++++ Records provided
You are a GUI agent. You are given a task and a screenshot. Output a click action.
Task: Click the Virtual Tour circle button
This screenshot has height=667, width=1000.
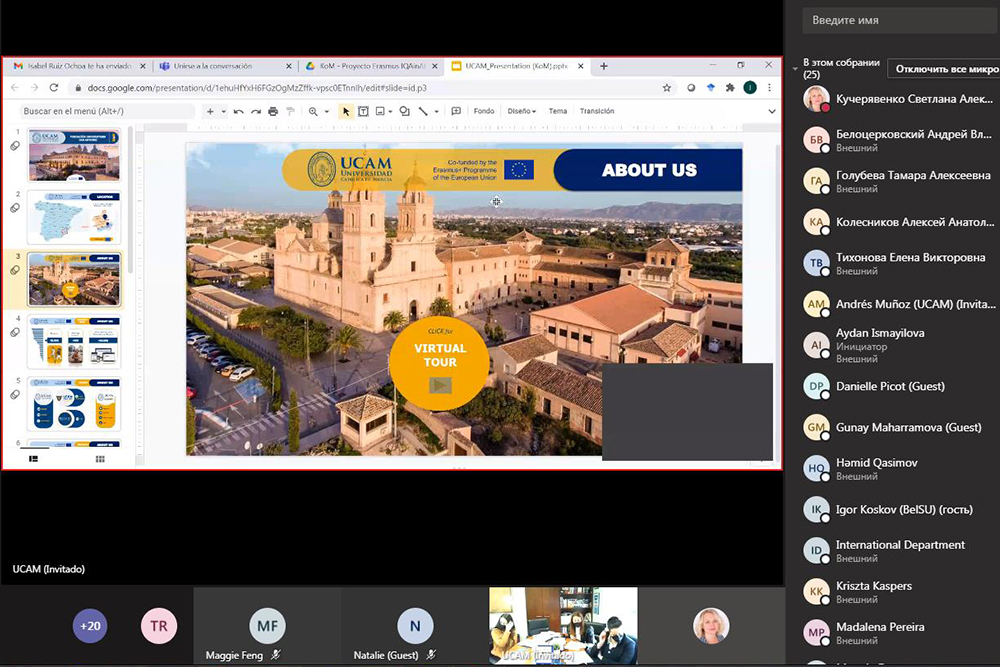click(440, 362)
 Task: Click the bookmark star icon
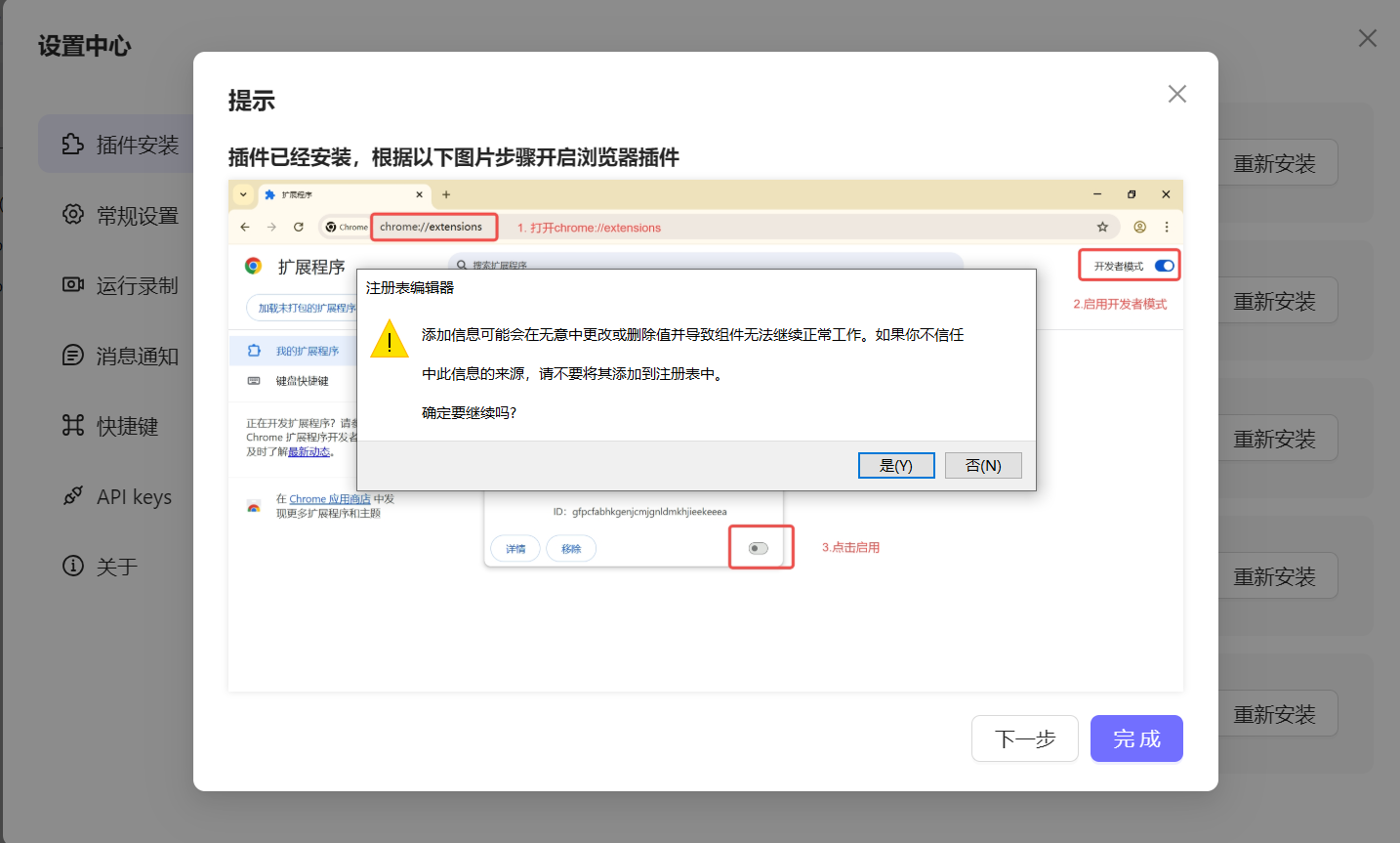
++++++++
• [Task objective]: Output each line of the listing above, word for word, from the one holding "Task: Click the Virtual Tour circle button" through the last line, both included; omit the pictures.

• [Result of the exercise]:
Task: Click the Virtual Tour circle button
This screenshot has height=667, width=1000.
click(440, 362)
 Task: Click the bookmark star icon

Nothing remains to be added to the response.